In case of emergency, I will have a local CubaCell phone with me at all times.
You may give this number out to close family if they need to urgently get a hold of you.


Cuba is as famous for its delicious rum cocktails as it is infamous for its dreary food. Luckily the food is improving and you can now expect to eat, as well as you drink. However, expect little variety in the countryside and plenty of rice and black beans. Cuba’s repertoire of ingredients is quite limited and those with special dietary requirements (especially gluten free, vegetarians and vegans) should consider bringing some extra food with them to supplement their diet.


A small portable camera and obviously a bathing suit plus flip-flops, High Protection sun cream (SPF 50+). You can buy inexpensive and rather cool looking panama style hats almost anywhere tourists go. Bring light cotton and linen clothing suitable for tropical climates and a light hoodie jacket or fleece for cooler evenings. Sturdy shoes or boots for walking on cobblestone streets or on dirt trails in the country. We will be riding horseback, so at least one pair of long pants too. Cubans generally dress casually by day but are always impeccably clean, groomed and perfumed.
On evenings out, high heels and spandex are par for the course.

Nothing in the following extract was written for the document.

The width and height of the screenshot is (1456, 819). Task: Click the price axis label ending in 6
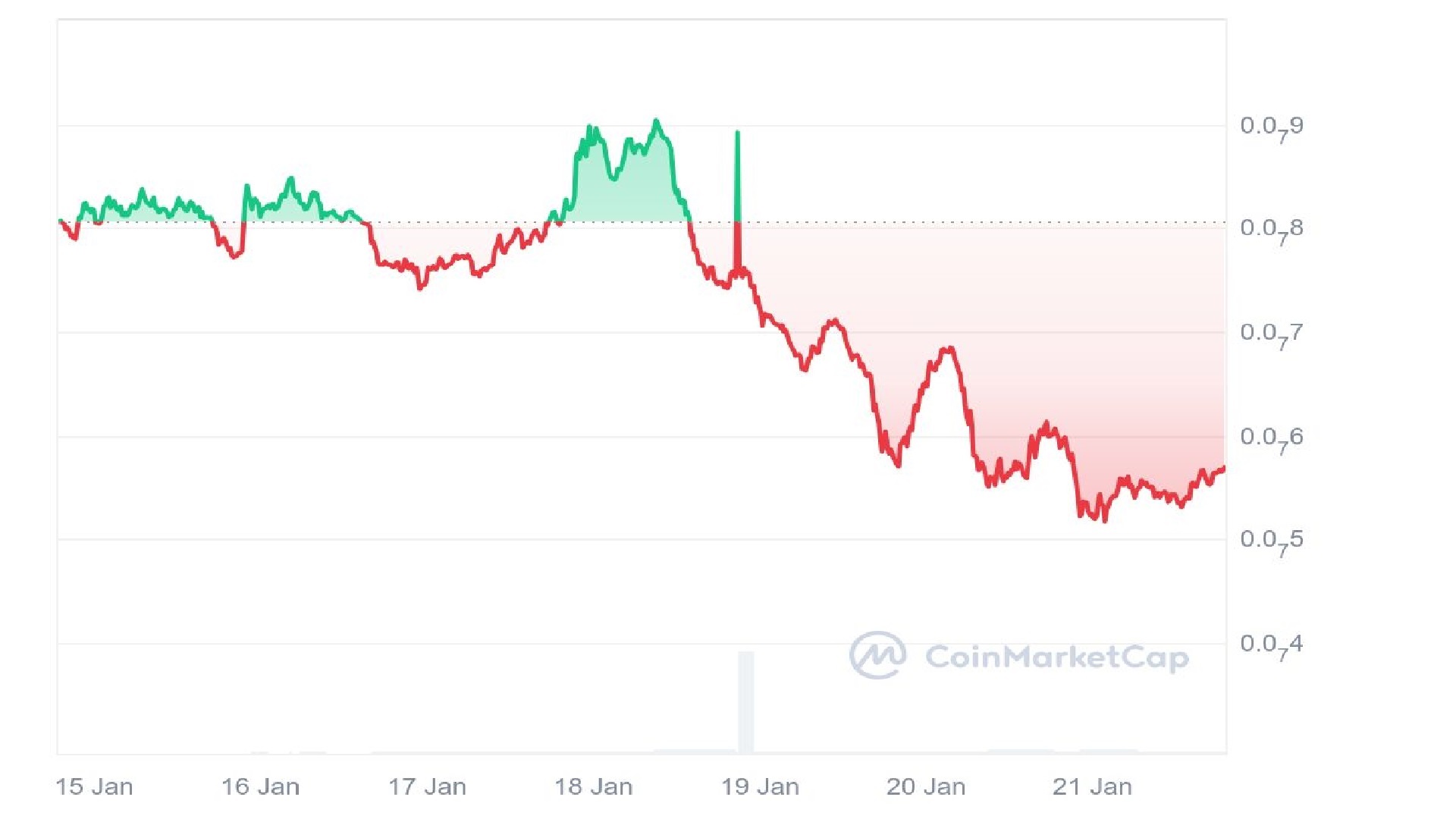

Cuban women have no issues at all showing off their bodies and often show a lot of skin, but avoid bringing expensive or flashy jewelry. Also, ensure you bring all necessary medication as well as a good insect repellent and some antihistamines in case you get bitten. I also recommend you bring a small first aid kit to cover any basic needs you may have like aspirin and band-aids.  Pencils and pens are fun gifts for children and adults alike. 


All of the homes we will be staying in have easy access to 110v-AC power, similar to the ones found in most US homes. Sometimes, older places may only have two-prong outlets. If you are bringing a laptop, and it has a three-prong (grounded) plug- make sure you bring a two-prong outlets adapter (known as a ground-lifter).     



Cuba is one of the safest destinations to travel to and it’s highly unlikely you will feel threatened during your stay. However, common sense dictates that you take the usual precautions and avoid backstreets and uninhabited areas. Dress down and keep jewelry to a minimum. Violent crime is almost non-existent, but crime of opportunity is quite common. Never leave your phone or any bags unattended or they will disappear faster than you can imagine. 

During your stay you’ll almost certainly have an encounter with a friendly local trying to sell you cheap cigars, or take you to a local restaurant and may possibly even try to set you up with one of his family members! Known locally as “jineteros” these Cuban hustlers earn their living from commissions made from steering tourists towards the services they offer including "Salsa Classes". A polite refusal is usually all you need to get rid of them!


Tipping is part and parcel of everyday life in Cuba. Wages here are very low so people who look after tourists expect a tip for good service. 10% is the minimum expected amount when out at night, and if you have a guide and/or driver you should budget for a tip which you can give them at the end of your tour. Usually I will recommend you on the amounts but when in doubt, set aside  about 5CUC for each day.